Apart from the images, output the data below exactly.
====== Material for this task ======
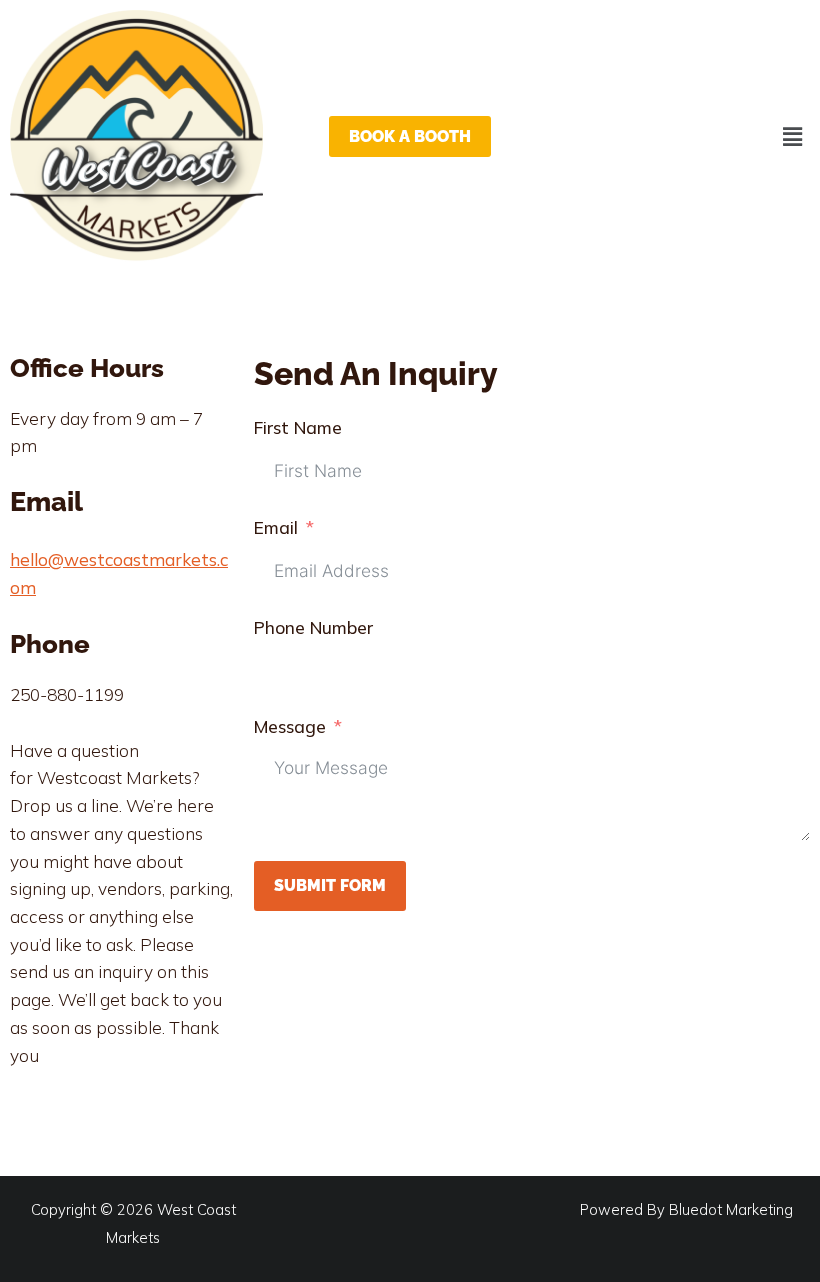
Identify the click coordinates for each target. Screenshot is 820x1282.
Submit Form (330, 885)
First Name (298, 427)
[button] (793, 136)
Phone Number (313, 627)
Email (276, 527)
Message (290, 726)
======
# Result of the task:
Identify the click coordinates for each target. Screenshot is 820x1282.
Submit Form (330, 885)
First Name (298, 427)
[button] (793, 136)
Phone Number (313, 627)
Email (276, 527)
Message (290, 726)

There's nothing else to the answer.